Zmiana poglądów

245 17 0
                                    


Hermiona obudziła się na kanapie, a zmartwiona twarz Dudleya zajęła jej całe pole widzenia.

- Dudley? - wyszeptała.

- Hermiona... - odpowiedział z wyraźną ulgą w głosie, odsuwając się na bok.

Kiedy próbowała sobie przypomnieć jak znalazła się na kanapie, powróciły do ​​niej wspomnienia wcześniejszych wydarzeń. Usiadła i poczuła zawroty głowy od zbyt nagłego ruchu. Wyciągnęła rękę i zanim zdążyła użyć magii, Dudley włożył w jej dłoń notatnik z połączonym z nim długopisem. Uśmiechnęła się do niego ciepło, po czym odwróciła głowę, żeby pisać. "Czy pomożesz mi iść do mojego pokoju? ''

- Oczywiście - odpowiedział, wkładając notatnik i długopis do głębokiej tylnej kieszeni swoich spodni. Następnie chwycił jedną z jej dłoni, a dreszcz ogarnął jego ciało, gdy ona złapała go za ramię, aby obronić się przed kolejnym atakiem zawrotów głowy. Kiedy te problemy ustały, rozluźniła swój uścisk, a on objął ją ramieniem, opierając dłoń na zwężeniu jej talii, a jej ręka owinęła się wokół jego ramienia.

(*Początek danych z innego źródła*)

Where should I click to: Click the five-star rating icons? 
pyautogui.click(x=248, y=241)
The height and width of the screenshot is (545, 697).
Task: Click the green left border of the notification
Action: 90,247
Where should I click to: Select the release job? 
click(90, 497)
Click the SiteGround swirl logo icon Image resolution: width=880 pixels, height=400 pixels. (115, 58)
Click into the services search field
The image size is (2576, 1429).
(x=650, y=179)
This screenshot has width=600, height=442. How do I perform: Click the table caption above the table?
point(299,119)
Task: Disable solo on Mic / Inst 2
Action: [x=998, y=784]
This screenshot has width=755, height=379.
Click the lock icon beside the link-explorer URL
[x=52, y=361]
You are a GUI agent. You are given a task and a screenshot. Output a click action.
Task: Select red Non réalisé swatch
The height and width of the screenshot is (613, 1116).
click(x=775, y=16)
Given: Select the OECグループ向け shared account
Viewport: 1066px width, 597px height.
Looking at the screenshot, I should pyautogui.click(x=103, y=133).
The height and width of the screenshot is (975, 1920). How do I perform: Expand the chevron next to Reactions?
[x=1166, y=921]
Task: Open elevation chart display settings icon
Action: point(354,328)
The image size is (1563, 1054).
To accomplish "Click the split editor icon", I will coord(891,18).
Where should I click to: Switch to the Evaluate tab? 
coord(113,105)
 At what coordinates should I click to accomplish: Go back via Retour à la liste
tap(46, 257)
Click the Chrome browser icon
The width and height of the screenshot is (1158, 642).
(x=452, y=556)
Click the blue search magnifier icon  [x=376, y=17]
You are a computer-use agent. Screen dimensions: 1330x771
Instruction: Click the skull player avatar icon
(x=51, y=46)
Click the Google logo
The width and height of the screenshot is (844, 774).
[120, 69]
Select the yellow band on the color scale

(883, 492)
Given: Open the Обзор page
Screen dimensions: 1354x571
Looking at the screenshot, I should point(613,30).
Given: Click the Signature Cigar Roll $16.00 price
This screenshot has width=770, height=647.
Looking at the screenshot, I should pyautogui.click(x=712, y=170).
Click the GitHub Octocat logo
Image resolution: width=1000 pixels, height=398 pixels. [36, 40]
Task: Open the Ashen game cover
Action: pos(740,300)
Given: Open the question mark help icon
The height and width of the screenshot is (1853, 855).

- Gotowa? - zapytał. Na jej skinienie ruszyli przez dom. Oboje starali się zachować ciszę, ponieważ jego rodzice już spali, ale musieli zatrzymywać się co jakiś czas, żeby Hermiona mogła złapać równowagę. Kiedy zaproponował, że poniesie ją przez resztę drogi, zdecydowanie zaprzeczyła ruchem głowy, a na jej zalanej łzami twarzy pojawił się uroczy wyraz determinacji.

Kiedy dotarł do jej drzwi, otworzył i je i wszedł z nią do pokoju.

- Potrzebujesz pomocy, żeby dostać się do łóżka?- pomyślała o tym przez chwilę, po czym potrząsnęła głową. Wyciągnęła rękę, a on podał jej notes. -OK. Jeśli będziesz mnie potrzebować; żeby się wypłakać, albo żeby po prostu być w pokoju i przeprowadzić długą rozmowę, w której używam słownika, naprawdę, po prostu daj mi znać - powiedział jej szczerze, zanim ją puścił.

Po prostu stała, patrząc na niego przez chwilę, po czym odwróciła się do swojego notatnika. "Bardzo dziękuję, ale już za często proszę cię o pomoc, a dopiero co cię poznałam. Naprawdę muszę być teraz sama." Po tym, jak przeczył wiadomość, położyła notatnik na biurku obok drzwi. Zanim Dudley zdążył się odwrócić i wyjść, przytuliła go mocno, całując w policzek, po czym odsunęła się i weszła głębiej do swojego pokoju. Dudley pożegnał się i wyszedł, zamykając za sobą drzwi.  Stał teraz sam na korytarzu, położył dłoń na policzku i po chwili poszedł do swojego pokoju, oszołomiony i poruszony dotykiem jej ciała przyciśniętego do jego własnego.
Następnego dnia Hermiona odmówiła wyjścia ze swojego pokoju z jakiegokolwiek innego powodu niż wzięcie prysznica lub skorzystanie z toalety. Dudley przynosił jej posiłki, a ona mu podziękowała, jednak mógł zauważyć w niej przytłaczający smutek. Nie wpuściła go do pokoju, ale przez moment w otwartych drzwiach mógł dostrzec zdjęcia rozłożone na jej łóżku.

Kiedy nie zeszła na dół na obiad, Vernon poczuł nagłą potrzebę skomentowania tej sytuacji, mamrocząc coś pod nosem, tak żeby nikt go nie słyszał, po czym przeszedł do swojego normalnego tonu, który był zawsze zarezerwowany na narzekanie.

-Niewdzięczna dziewczyna. Petunia dołożyła wszelkich starań, aby ugotować wystarczająco dużo, żeby ona też mogła jeść, a dziwak nie chce nawet zejść i zjeść jak cywilizowana osoba.

Jego wywód został przerwany przez głośny dźwięk pięści Dudley'a uderzającej w drewniany stół i powodującej grzechotanie talerzy i sztućców i lekkie rozchlapanie wody z wazonu z kwiatami na środku. Wstał, spoglądając na swojego ojca. Kiedy się odezwał, jego głos był spokojny, ale lodowaty, którego żaden z rodziców nigdy wcześniej nie słyszało u swojego Dudusia.